Hoy las catacumbas no están abiertas al público. El museo Sacro tampoco. En unos días será año nuevo. Afuera, mi padre regatea unos lentes de plástico a una buhonera. Yo busco una réplica del santo Ismael y la Corte Malandra para llevarla conmigo de vuelta. Hay colas para conseguir leche. Todo se agolpa alrededor de una lata, de un kilo, de un paquete: uno, máximo dos por persona. Y mientras tanto a mí me da por buscar la talla de yeso que adoran los matones para que no les falle el tiro.
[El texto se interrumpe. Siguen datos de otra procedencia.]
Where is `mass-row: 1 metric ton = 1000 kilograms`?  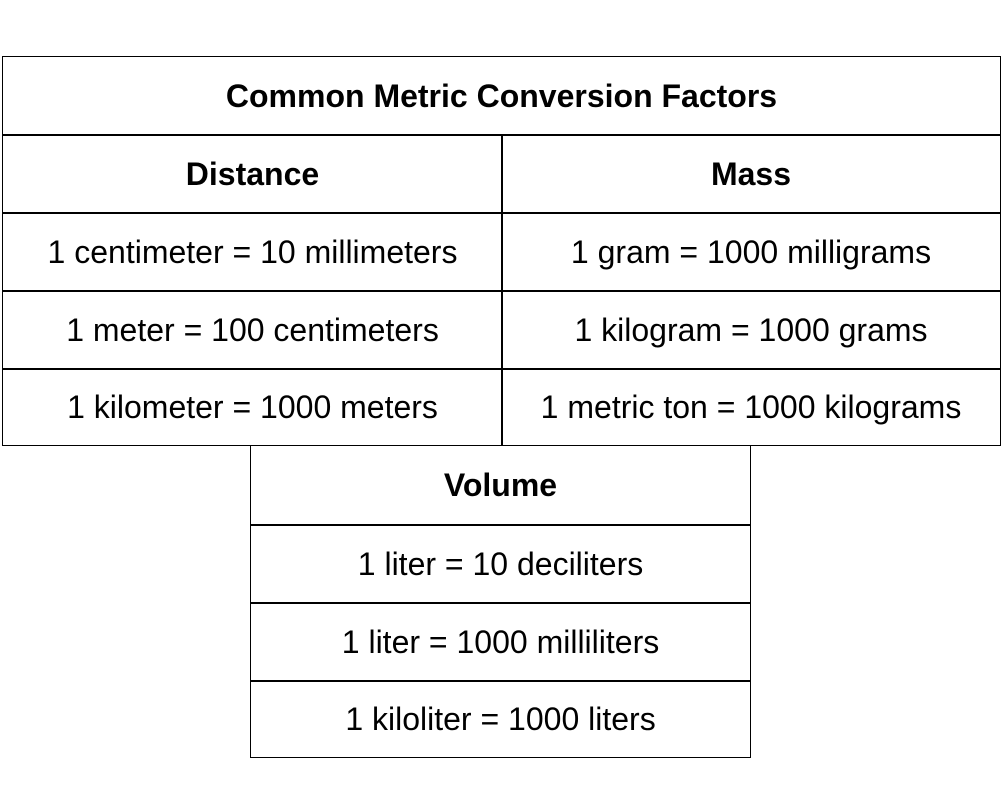
mass-row: 1 metric ton = 1000 kilograms is located at coordinates (751, 407).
La calle es esa guerra escasa, cotidiana y familiar. Los edificios públicos, las nubes de fritanga, las alcabalas alrededor del Palacio de Gobierno, la propaganda, el insulto, la náusea, el dinero que se infla. Atravieso las calles de un país que intenta todos los días lo mismo: sobrevivir. En la avenida Bolívar el gobierno ha creado un paseo para los héroes: Pancho Villa, el Ché Guevara, Evita Perón.

En unos días será año nuevo. Declararán una ley de Amnistía. El Gobierno será compasivo con los fantasmas que ha creado. Hará una fiesta del perdón. Invitará y repartirá numeritos de suerte. Mi padre aún regatea unos lentes de plástico a una buhonera. Yo busco una réplica del santo Ismael y la Corte Malandra, como una turista que compra souvenirs en un cementerio.

Esta plaza, aquellos muertos. Todos ajustan cuentas con el silencio. Miro alrededor, barro los lugares con mis ojos miopes. Me hago una maleta imaginaria. Me deshago del frío. He vuelto a casa por vacaciones. Todo cruje como una grieta conocida en el estómago de una catedral pobre. He vuelto a casa. He vuelto a casa por vacaciones, pero eso no cambia nada. No cambia nada.